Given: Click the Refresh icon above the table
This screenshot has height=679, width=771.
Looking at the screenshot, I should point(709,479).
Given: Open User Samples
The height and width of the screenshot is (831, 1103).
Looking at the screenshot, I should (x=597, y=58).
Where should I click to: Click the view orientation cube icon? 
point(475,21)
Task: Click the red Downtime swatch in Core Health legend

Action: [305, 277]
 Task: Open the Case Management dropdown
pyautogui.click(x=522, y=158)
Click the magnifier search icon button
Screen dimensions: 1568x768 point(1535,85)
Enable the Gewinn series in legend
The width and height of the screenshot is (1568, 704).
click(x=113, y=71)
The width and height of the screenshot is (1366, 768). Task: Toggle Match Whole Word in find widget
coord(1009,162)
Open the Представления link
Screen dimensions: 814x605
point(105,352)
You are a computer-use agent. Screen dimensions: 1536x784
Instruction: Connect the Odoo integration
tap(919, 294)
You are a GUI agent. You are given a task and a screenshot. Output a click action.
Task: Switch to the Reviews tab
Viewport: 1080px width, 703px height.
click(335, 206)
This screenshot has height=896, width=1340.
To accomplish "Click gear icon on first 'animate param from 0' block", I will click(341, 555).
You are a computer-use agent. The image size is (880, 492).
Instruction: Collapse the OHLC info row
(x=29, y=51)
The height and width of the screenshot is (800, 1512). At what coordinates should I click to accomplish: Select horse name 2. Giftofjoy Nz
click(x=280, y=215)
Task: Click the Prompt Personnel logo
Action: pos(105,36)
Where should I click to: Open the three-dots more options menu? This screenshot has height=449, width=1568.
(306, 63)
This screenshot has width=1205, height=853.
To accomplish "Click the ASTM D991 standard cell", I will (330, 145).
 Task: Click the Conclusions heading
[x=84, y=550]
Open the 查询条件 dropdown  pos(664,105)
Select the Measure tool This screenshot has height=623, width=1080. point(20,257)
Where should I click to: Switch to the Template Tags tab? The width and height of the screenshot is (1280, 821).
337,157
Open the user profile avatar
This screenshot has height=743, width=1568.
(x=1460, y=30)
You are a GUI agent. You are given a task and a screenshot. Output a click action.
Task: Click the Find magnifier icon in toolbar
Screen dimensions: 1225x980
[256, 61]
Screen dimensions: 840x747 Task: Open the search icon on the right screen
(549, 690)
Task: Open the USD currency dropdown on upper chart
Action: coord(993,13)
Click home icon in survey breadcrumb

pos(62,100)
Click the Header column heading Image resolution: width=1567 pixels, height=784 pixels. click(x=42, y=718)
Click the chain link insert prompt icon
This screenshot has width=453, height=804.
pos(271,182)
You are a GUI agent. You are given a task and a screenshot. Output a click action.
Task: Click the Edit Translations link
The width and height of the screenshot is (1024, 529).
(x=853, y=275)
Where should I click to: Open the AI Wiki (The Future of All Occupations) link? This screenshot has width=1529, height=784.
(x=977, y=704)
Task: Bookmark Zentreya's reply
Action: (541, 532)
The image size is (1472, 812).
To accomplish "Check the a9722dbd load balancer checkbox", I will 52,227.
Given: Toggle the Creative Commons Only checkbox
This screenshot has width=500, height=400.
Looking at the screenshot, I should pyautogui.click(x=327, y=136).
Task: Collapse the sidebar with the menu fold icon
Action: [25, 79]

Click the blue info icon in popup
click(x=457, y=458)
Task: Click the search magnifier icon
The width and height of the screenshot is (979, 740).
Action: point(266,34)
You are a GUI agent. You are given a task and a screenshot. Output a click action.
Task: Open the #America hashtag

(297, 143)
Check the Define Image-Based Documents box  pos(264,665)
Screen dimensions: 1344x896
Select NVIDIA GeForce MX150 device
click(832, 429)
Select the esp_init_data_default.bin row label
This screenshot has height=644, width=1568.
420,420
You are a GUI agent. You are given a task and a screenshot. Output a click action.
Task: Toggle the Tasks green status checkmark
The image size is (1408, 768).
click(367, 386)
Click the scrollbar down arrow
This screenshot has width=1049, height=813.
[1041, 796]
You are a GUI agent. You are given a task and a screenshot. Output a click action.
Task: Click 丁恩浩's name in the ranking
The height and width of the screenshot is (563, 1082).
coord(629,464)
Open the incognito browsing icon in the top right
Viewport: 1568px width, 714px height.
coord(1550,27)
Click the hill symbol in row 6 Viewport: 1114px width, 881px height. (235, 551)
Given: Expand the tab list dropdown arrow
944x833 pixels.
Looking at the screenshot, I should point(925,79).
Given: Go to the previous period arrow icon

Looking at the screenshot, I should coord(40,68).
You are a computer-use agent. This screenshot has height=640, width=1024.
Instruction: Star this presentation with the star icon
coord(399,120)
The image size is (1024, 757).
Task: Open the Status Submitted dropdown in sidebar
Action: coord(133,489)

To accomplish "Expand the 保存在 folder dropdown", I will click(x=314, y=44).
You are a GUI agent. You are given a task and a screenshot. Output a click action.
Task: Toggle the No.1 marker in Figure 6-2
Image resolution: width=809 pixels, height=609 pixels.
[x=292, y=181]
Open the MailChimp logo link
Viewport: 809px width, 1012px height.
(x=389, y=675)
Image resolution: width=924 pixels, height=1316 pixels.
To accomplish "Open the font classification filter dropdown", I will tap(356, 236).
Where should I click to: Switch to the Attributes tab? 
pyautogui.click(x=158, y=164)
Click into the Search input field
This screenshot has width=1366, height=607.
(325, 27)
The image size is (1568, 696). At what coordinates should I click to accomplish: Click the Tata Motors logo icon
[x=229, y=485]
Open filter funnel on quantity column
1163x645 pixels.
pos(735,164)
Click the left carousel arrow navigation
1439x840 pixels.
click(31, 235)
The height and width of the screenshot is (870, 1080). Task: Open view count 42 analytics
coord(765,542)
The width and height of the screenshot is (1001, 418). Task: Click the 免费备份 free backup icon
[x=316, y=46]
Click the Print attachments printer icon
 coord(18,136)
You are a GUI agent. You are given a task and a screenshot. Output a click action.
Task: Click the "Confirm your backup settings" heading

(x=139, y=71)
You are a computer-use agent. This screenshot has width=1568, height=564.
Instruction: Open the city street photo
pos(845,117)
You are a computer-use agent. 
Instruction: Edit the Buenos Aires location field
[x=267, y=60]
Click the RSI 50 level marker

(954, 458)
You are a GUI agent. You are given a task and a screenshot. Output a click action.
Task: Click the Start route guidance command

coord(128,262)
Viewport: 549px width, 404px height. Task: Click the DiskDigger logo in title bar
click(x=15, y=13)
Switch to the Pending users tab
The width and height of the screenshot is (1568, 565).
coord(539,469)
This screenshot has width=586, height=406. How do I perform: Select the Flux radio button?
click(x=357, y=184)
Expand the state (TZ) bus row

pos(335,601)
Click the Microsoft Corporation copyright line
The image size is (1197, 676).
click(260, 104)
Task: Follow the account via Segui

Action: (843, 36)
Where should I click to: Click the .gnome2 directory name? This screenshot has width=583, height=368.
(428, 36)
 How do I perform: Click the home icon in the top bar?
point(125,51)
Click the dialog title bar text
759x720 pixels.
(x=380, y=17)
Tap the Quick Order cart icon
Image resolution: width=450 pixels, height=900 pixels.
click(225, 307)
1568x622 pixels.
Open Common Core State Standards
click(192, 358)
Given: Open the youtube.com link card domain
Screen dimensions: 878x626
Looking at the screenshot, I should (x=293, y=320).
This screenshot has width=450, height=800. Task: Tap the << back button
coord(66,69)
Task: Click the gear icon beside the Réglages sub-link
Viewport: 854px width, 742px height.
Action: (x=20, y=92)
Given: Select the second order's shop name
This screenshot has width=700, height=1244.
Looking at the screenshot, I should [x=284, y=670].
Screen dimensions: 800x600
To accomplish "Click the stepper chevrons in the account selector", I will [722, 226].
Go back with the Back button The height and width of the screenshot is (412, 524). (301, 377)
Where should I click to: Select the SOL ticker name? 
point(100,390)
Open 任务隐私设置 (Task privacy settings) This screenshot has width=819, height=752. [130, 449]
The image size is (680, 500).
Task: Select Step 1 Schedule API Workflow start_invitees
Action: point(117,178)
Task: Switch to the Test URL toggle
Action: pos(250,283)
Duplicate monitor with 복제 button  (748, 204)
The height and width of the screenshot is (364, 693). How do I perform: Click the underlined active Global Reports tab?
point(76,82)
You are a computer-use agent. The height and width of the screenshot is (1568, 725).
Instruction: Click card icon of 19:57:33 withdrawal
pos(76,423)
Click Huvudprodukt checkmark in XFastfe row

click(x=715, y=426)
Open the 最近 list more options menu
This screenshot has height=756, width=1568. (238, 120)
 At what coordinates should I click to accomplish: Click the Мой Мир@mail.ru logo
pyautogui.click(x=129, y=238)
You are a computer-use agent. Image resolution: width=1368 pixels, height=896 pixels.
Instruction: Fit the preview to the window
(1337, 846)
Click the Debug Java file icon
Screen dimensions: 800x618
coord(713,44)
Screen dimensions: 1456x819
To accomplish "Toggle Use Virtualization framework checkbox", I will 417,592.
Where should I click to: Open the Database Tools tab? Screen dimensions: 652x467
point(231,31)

☆ ☆ ☆ ☆ ☆ ☆ ☆

# [WHAT THE TASK REQUIRES]
Using the records above, set down exactly the lines from the one with "The image size is (1408, 768)." through the one with "Given: Expand the tab list dropdown arrow", inclusive, and nothing more.

# [ANSWER TO THIS EXERCISE]
The image size is (1408, 768).
click(367, 386)
Click the scrollbar down arrow
This screenshot has width=1049, height=813.
[1041, 796]
You are a GUI agent. You are given a task and a screenshot. Output a click action.
Task: Click 丁恩浩's name in the ranking
The height and width of the screenshot is (563, 1082).
coord(629,464)
Open the incognito browsing icon in the top right
Viewport: 1568px width, 714px height.
coord(1550,27)
Click the hill symbol in row 6 Viewport: 1114px width, 881px height. (235, 551)
Given: Expand the tab list dropdown arrow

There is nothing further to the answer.